Alkylating agents Flashcards
Give example of a mono-functional and bifunctional alkylating agent
Mono - Dacarbazine
Bi - Cyclophosphamide (CPA)
What is the mechanism of action?
Highly reactive alkylate products that covalently binds onto DNA.
Example:
- Mono-functional drugs - N7 guanine is methylated - methylation causes anti tumor activity
- Bifunctional dugs, cross links (interstrand, intrastrand, DNA protein) occur to disrupt DNA replication
How is this drug metabolised?
Cyclophosphamide is the prodrug and needs to be metabolised before it becomes active. This is done by CYP450 enzymes such as CYP2B6 to 4 hydroxy cyclophosphamide and DCCP (inactive). This is further metabolised (in liver but more in tumour cells) forming more inactive metabolite - carboxyphosphamide before forming phosphoramide mustard and Acrolein. Phosphoramide mustard is the anti-tumour active metabolite.

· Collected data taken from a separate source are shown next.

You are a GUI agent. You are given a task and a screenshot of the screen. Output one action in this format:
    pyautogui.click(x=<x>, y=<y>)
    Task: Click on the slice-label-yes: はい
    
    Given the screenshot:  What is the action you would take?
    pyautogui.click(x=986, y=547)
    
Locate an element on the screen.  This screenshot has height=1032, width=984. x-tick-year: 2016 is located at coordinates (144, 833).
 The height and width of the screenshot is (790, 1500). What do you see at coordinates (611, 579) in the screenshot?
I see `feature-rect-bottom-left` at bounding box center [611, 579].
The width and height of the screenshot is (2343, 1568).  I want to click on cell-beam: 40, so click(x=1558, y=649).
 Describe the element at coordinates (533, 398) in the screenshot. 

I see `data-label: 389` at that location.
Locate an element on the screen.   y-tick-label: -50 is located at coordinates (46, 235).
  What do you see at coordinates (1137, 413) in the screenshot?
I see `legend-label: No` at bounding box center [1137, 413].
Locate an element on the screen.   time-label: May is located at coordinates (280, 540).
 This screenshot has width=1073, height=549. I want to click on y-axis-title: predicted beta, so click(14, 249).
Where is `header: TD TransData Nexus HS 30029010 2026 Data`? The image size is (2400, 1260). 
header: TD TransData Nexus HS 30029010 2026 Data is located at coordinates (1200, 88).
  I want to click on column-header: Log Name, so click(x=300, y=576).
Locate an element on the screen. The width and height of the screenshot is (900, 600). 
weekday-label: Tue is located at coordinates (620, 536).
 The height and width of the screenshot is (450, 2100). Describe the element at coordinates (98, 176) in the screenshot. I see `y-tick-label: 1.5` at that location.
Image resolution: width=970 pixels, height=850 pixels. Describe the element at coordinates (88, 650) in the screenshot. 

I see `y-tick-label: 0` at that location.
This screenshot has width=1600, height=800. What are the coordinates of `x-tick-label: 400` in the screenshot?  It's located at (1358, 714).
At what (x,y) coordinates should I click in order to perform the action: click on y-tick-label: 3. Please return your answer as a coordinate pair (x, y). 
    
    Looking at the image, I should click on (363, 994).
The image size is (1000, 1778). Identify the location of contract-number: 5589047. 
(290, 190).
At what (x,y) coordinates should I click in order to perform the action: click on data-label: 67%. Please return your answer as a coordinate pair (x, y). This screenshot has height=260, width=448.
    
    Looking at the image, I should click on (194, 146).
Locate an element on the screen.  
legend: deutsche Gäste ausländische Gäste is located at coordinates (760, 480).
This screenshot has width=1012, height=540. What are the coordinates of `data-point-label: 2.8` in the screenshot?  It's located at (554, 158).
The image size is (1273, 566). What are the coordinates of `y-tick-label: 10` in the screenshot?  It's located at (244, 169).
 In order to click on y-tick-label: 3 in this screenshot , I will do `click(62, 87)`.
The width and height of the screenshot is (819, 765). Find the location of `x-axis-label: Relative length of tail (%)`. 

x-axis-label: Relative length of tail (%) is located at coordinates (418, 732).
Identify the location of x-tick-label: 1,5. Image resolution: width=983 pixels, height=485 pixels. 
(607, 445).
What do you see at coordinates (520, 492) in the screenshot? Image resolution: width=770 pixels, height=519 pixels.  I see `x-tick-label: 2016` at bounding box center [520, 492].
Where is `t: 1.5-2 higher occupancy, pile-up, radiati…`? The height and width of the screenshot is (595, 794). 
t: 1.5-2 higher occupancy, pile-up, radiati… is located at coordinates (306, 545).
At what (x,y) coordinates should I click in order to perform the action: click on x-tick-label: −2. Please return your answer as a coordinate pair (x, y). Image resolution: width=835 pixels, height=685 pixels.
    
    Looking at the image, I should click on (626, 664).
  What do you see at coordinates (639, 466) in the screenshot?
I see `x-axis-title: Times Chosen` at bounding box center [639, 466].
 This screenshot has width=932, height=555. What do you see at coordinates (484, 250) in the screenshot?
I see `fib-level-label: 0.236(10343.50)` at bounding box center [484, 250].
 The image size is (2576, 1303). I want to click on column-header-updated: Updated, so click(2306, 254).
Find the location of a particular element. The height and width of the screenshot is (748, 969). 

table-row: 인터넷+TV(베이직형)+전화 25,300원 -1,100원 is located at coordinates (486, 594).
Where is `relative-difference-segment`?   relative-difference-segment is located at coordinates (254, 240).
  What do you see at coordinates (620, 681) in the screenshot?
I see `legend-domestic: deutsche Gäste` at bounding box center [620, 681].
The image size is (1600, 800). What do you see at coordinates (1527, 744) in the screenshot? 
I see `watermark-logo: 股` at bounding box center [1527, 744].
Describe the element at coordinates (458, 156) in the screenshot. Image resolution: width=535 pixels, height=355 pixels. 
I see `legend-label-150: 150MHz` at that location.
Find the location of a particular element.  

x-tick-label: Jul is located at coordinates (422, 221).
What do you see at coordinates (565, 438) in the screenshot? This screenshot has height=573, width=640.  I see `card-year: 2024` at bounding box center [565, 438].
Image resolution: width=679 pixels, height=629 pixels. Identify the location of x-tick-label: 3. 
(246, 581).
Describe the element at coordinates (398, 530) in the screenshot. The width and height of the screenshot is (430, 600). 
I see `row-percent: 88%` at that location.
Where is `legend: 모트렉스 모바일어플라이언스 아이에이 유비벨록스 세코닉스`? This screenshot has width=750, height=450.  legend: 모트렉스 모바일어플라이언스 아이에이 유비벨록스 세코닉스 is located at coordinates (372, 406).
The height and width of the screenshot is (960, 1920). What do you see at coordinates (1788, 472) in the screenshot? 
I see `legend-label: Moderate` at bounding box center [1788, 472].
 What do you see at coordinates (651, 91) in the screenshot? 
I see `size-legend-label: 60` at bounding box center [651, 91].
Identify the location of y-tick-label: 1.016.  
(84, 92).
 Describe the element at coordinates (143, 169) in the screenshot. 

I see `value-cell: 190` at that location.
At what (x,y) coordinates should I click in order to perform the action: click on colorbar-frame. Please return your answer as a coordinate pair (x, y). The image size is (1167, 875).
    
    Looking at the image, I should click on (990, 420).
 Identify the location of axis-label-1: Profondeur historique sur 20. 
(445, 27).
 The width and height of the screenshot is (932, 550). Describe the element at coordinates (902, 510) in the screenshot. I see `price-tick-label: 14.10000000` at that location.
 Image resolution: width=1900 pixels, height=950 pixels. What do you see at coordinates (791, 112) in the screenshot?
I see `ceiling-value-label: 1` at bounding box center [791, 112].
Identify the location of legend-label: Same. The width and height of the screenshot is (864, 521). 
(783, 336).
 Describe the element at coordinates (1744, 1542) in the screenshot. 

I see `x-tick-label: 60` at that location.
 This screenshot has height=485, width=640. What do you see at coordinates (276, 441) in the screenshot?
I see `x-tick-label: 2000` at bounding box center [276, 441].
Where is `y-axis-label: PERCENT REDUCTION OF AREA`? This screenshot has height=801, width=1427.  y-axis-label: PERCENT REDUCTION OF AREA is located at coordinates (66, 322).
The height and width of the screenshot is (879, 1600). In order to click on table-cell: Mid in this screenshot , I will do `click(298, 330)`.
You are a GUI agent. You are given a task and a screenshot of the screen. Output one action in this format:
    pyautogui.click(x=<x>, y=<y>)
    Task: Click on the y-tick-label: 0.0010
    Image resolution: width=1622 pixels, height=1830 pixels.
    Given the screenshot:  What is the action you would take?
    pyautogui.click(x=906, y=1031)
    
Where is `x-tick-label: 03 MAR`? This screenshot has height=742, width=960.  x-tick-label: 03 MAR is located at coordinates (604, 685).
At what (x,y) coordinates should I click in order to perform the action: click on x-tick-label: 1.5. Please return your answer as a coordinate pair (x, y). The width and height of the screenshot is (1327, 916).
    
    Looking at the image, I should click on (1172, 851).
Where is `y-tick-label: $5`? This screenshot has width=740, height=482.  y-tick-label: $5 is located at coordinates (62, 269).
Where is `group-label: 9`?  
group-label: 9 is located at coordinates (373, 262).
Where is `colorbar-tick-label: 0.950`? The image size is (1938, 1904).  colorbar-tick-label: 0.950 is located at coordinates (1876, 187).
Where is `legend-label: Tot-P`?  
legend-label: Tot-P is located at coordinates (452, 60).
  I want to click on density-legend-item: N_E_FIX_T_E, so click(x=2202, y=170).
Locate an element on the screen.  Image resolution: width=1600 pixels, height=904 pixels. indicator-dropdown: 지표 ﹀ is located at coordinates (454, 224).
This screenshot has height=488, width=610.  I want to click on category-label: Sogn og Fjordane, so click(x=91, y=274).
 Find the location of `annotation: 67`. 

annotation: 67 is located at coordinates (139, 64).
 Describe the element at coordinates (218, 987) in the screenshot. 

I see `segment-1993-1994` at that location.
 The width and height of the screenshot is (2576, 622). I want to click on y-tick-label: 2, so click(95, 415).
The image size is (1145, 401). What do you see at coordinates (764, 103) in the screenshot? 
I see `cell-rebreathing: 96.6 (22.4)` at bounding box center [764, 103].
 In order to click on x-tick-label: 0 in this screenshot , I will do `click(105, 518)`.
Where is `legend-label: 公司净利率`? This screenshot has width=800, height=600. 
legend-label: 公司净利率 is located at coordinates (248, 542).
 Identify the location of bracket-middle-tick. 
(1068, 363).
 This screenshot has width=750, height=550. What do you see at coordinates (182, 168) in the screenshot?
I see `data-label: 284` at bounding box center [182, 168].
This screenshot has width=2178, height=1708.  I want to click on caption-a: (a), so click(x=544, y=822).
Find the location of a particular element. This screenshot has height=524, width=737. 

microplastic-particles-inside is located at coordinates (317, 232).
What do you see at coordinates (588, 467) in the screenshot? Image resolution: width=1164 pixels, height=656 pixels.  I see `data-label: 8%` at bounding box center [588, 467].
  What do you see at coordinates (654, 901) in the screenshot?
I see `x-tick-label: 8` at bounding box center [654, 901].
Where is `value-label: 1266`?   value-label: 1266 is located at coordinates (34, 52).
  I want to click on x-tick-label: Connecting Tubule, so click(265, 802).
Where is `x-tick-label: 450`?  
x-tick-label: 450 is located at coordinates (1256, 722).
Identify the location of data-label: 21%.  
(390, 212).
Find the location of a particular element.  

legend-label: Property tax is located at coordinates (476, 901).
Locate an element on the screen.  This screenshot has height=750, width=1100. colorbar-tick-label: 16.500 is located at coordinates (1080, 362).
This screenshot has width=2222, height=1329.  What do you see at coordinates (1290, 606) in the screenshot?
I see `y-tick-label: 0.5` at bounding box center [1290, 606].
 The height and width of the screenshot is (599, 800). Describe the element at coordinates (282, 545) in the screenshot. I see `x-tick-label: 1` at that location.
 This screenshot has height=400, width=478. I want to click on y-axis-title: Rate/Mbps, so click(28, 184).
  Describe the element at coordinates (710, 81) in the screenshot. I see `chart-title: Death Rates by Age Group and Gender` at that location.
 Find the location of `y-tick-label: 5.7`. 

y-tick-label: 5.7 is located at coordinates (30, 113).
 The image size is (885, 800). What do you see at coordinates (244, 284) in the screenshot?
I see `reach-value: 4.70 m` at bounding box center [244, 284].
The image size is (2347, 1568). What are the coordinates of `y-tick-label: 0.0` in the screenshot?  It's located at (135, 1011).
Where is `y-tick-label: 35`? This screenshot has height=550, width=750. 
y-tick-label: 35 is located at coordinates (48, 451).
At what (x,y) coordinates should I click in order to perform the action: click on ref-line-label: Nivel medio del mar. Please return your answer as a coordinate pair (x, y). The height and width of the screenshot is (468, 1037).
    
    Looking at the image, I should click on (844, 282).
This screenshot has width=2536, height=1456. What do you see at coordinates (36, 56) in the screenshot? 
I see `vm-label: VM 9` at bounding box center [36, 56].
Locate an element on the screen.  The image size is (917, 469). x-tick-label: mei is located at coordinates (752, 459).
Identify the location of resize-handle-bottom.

How does drug resistance happen?
Resistance happens to the following 3 mechanisms:
Pre-target repair
1. Formation of DNA crosslinks is prevented by drug inactivation caused by glutathione S transferase found in tumour cells. GST also inhibits MAP kinase pathway therefore tumor cells are unable to undergo apoptosis
Post target repair
- DNA fragmentation by repair enzymes is repaired by up-regulation of base excision repair pathway in tumour cells
- Induction of apoptotic pathways such as p53, Bax become mutated or deficient.
Pharmacogenetics of cyclophosphamide
Yule et al. 2004 - Study of cyclophosphamide in NHL in paediatrics.
The study found that variation in cyclophosphamide metabolism may influence the risk of B-NHL recurrence in children. Patients that did not relapse had low levels of inactive metabolites (DCCP and carboxyphosphamide) and high clearance of cyclophosphamide
This result suggests that the balance between the production of active and inactive metabolites by cytochrome P-450s is important in determining the treatment outcome. Studies found variants of CYP3A4 results in higher cyclophosphamide exposures and decreased survival rates.
Tumor type treated with cyclophosphamide
Adjuvant breast cancer
Leukemias and lymphomas
Paediatric tumors
Toxicity profile of cyclophosphamide
Haemorrhagic cystitis - caused by Acrolein (inactive metabolite of cyclophosphamide) therefore give MESNA to bind to acrolein.
Alopecia
Bone marrow suppression
Lethargy
Nausea
How do we modify delivery of drug for more effective treatment?
Potential for CYP450 gene delivery.
This increases selective delivery of drug to tumour instead of host cell to enable reduction of dose and increased effectiveness of tumour cell death.
Jounaidi et al, 2004 found
- Gene therapy by coordinated delivery and expression of P450 and P450R on a single vector (retrovirus) using an internal ribosomal entry site (IRES) sequence.
- This combination of Adeno-P450 tumor cell-targeted helper adenovirus dramatically improved the low gene transfer observed with some human tumor cell lines
- It also increased tumor cell-catalyzed CPA 4-hydroxylation, CPA cytotoxicity, and in vivo antitumor activity in tumor xenograft model.